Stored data
"""
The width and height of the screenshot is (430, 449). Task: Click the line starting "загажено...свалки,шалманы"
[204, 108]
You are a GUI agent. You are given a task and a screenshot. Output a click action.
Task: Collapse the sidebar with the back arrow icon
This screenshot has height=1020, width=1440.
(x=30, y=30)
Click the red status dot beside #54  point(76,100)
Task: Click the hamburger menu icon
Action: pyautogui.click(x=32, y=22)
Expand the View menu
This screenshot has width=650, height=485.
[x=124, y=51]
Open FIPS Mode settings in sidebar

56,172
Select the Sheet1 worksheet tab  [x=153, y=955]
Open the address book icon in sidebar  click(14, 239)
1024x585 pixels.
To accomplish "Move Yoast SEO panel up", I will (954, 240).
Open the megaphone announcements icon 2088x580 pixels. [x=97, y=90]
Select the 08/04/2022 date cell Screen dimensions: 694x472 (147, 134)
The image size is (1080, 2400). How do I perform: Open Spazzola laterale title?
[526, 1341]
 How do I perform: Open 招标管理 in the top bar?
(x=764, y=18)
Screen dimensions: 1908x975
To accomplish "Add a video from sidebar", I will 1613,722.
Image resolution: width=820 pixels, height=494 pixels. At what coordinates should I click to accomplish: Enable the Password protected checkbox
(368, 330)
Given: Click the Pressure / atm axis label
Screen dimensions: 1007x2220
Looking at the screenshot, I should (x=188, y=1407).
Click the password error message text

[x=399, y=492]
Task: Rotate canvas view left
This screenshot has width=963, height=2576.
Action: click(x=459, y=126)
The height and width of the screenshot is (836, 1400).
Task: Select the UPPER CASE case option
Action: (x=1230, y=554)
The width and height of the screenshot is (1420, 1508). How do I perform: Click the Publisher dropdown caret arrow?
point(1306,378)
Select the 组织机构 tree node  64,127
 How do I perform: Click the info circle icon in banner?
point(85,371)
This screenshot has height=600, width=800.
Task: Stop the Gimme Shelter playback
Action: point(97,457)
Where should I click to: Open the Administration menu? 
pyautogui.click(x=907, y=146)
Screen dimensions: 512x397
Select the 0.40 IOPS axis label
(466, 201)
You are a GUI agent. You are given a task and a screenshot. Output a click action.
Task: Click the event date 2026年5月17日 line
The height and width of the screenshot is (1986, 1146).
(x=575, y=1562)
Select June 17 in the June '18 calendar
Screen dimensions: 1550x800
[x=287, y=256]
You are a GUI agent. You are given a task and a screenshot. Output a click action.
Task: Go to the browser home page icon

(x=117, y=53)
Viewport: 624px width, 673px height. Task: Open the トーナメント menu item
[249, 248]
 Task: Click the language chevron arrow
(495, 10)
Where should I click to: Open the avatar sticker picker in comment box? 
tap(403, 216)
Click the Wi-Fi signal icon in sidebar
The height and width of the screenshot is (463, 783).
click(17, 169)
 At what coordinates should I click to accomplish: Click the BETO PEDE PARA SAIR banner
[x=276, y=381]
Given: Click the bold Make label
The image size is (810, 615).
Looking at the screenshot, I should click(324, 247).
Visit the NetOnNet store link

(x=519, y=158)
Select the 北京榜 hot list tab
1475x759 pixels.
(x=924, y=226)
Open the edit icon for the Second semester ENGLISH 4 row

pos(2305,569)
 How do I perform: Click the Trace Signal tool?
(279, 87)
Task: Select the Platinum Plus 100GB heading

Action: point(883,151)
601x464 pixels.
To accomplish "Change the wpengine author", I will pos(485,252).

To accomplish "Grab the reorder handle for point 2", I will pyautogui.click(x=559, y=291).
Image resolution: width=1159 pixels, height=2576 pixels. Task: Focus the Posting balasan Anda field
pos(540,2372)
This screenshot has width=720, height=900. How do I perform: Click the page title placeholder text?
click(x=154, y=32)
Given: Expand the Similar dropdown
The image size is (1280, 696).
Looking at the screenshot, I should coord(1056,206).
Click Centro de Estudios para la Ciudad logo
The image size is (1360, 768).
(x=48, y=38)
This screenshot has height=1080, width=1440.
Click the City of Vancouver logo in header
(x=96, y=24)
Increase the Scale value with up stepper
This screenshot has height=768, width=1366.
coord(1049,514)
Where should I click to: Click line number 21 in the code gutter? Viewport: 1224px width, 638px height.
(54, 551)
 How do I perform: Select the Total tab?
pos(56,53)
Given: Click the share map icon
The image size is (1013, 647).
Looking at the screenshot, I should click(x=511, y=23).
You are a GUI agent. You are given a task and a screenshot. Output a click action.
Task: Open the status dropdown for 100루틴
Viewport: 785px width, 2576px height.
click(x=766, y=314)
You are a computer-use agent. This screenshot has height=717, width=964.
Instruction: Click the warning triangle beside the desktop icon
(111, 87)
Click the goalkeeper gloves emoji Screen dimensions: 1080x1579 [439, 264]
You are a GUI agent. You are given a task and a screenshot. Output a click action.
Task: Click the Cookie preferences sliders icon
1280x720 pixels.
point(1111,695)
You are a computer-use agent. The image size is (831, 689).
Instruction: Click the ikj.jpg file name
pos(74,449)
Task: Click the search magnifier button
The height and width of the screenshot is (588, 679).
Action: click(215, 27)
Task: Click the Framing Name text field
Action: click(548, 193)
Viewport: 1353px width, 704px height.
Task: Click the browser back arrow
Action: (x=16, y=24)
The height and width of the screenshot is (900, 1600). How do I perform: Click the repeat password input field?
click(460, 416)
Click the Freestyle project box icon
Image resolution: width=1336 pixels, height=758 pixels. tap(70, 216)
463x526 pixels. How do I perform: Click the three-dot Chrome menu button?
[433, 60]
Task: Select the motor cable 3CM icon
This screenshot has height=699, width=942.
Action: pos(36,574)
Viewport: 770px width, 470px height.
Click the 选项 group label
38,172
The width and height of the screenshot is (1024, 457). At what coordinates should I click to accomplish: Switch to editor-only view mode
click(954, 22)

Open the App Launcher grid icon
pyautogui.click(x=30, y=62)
"""
## DESCRIPTION OF THE TASK
Repeat back the data above, exact to the last character.

## SOLUTION TO THIS TASK
The width and height of the screenshot is (430, 449). Task: Click the line starting "загажено...свалки,шалманы"
[204, 108]
You are a GUI agent. You are given a task and a screenshot. Output a click action.
Task: Collapse the sidebar with the back arrow icon
This screenshot has height=1020, width=1440.
(x=30, y=30)
Click the red status dot beside #54  point(76,100)
Task: Click the hamburger menu icon
Action: pyautogui.click(x=32, y=22)
Expand the View menu
This screenshot has width=650, height=485.
[x=124, y=51]
Open FIPS Mode settings in sidebar

56,172
Select the Sheet1 worksheet tab  [x=153, y=955]
Open the address book icon in sidebar  click(14, 239)
1024x585 pixels.
To accomplish "Move Yoast SEO panel up", I will (954, 240).
Open the megaphone announcements icon 2088x580 pixels. [x=97, y=90]
Select the 08/04/2022 date cell Screen dimensions: 694x472 (147, 134)
The image size is (1080, 2400). How do I perform: Open Spazzola laterale title?
[526, 1341]
 How do I perform: Open 招标管理 in the top bar?
(x=764, y=18)
Screen dimensions: 1908x975
To accomplish "Add a video from sidebar", I will 1613,722.
Image resolution: width=820 pixels, height=494 pixels. At what coordinates should I click to accomplish: Enable the Password protected checkbox
(368, 330)
Given: Click the Pressure / atm axis label
Screen dimensions: 1007x2220
Looking at the screenshot, I should (x=188, y=1407).
Click the password error message text

[x=399, y=492]
Task: Rotate canvas view left
This screenshot has width=963, height=2576.
Action: click(x=459, y=126)
The height and width of the screenshot is (836, 1400).
Task: Select the UPPER CASE case option
Action: (x=1230, y=554)
The width and height of the screenshot is (1420, 1508). How do I perform: Click the Publisher dropdown caret arrow?
point(1306,378)
Select the 组织机构 tree node  64,127
 How do I perform: Click the info circle icon in banner?
point(85,371)
This screenshot has height=600, width=800.
Task: Stop the Gimme Shelter playback
Action: point(97,457)
Where should I click to: Open the Administration menu? 
pyautogui.click(x=907, y=146)
Screen dimensions: 512x397
Select the 0.40 IOPS axis label
(466, 201)
You are a GUI agent. You are given a task and a screenshot. Output a click action.
Task: Click the event date 2026年5月17日 line
The height and width of the screenshot is (1986, 1146).
(x=575, y=1562)
Select June 17 in the June '18 calendar
Screen dimensions: 1550x800
[x=287, y=256]
You are a GUI agent. You are given a task and a screenshot. Output a click action.
Task: Go to the browser home page icon

(x=117, y=53)
Viewport: 624px width, 673px height. Task: Open the トーナメント menu item
[249, 248]
 Task: Click the language chevron arrow
(495, 10)
Where should I click to: Open the avatar sticker picker in comment box? 
tap(403, 216)
Click the Wi-Fi signal icon in sidebar
The height and width of the screenshot is (463, 783).
click(17, 169)
 At what coordinates should I click to accomplish: Click the BETO PEDE PARA SAIR banner
[x=276, y=381]
Given: Click the bold Make label
The image size is (810, 615).
Looking at the screenshot, I should click(324, 247).
Visit the NetOnNet store link

(x=519, y=158)
Select the 北京榜 hot list tab
1475x759 pixels.
(x=924, y=226)
Open the edit icon for the Second semester ENGLISH 4 row

pos(2305,569)
 How do I perform: Click the Trace Signal tool?
(279, 87)
Task: Select the Platinum Plus 100GB heading

Action: point(883,151)
601x464 pixels.
To accomplish "Change the wpengine author", I will pos(485,252).

To accomplish "Grab the reorder handle for point 2", I will pyautogui.click(x=559, y=291).
Image resolution: width=1159 pixels, height=2576 pixels. Task: Focus the Posting balasan Anda field
pos(540,2372)
This screenshot has width=720, height=900. How do I perform: Click the page title placeholder text?
click(x=154, y=32)
Given: Expand the Similar dropdown
The image size is (1280, 696).
Looking at the screenshot, I should coord(1056,206).
Click Centro de Estudios para la Ciudad logo
The image size is (1360, 768).
(x=48, y=38)
This screenshot has height=1080, width=1440.
Click the City of Vancouver logo in header
(x=96, y=24)
Increase the Scale value with up stepper
This screenshot has height=768, width=1366.
coord(1049,514)
Where should I click to: Click line number 21 in the code gutter? Viewport: 1224px width, 638px height.
(54, 551)
 How do I perform: Select the Total tab?
pos(56,53)
Given: Click the share map icon
The image size is (1013, 647).
Looking at the screenshot, I should click(x=511, y=23).
You are a GUI agent. You are given a task and a screenshot. Output a click action.
Task: Open the status dropdown for 100루틴
Viewport: 785px width, 2576px height.
click(x=766, y=314)
You are a computer-use agent. This screenshot has height=717, width=964.
Instruction: Click the warning triangle beside the desktop icon
(111, 87)
Click the goalkeeper gloves emoji Screen dimensions: 1080x1579 [439, 264]
You are a GUI agent. You are given a task and a screenshot. Output a click action.
Task: Click the Cookie preferences sliders icon
1280x720 pixels.
point(1111,695)
You are a computer-use agent. The image size is (831, 689).
Instruction: Click the ikj.jpg file name
pos(74,449)
Task: Click the search magnifier button
The height and width of the screenshot is (588, 679).
Action: click(215, 27)
Task: Click the Framing Name text field
Action: click(548, 193)
Viewport: 1353px width, 704px height.
Task: Click the browser back arrow
Action: (x=16, y=24)
The height and width of the screenshot is (900, 1600). How do I perform: Click the repeat password input field?
click(460, 416)
Click the Freestyle project box icon
Image resolution: width=1336 pixels, height=758 pixels. tap(70, 216)
463x526 pixels. How do I perform: Click the three-dot Chrome menu button?
[433, 60]
Task: Select the motor cable 3CM icon
This screenshot has height=699, width=942.
Action: pos(36,574)
Viewport: 770px width, 470px height.
Click the 选项 group label
38,172
The width and height of the screenshot is (1024, 457). At what coordinates should I click to accomplish: Switch to editor-only view mode
click(954, 22)

Open the App Launcher grid icon
pyautogui.click(x=30, y=62)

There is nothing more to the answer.